▶ About this task: Set down again exactly the lines of the listing below that fall between the line holding "You are a GUI" and the line holding "This screenshot has height=571, width=903.", inclusive.

-- Supplied entries follows --

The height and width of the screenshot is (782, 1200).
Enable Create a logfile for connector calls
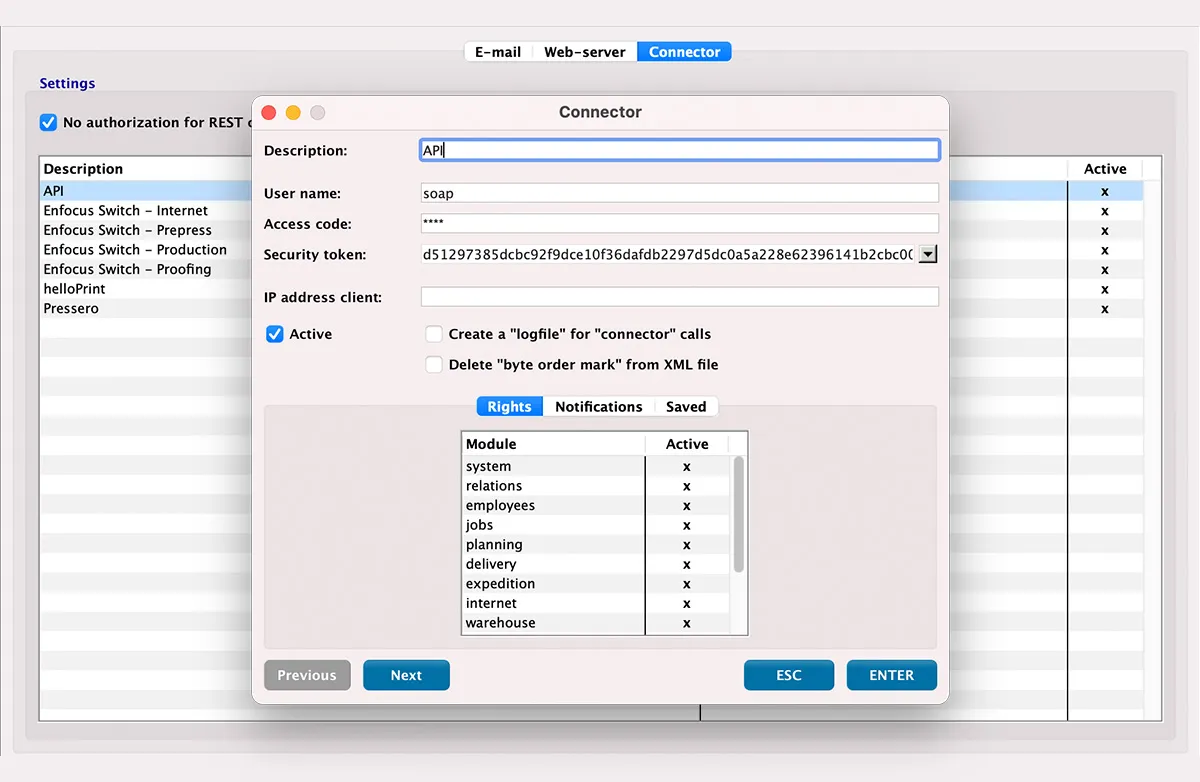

-- Supplied entries concluded --
-- Supplied entries follows --

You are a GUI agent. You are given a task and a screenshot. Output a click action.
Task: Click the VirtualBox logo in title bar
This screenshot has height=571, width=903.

-- Supplied entries concluded --

▶ Solved problem:
You are a GUI agent. You are given a task and a screenshot. Output a click action.
Task: Click the VirtualBox logo in title bar
This screenshot has height=571, width=903.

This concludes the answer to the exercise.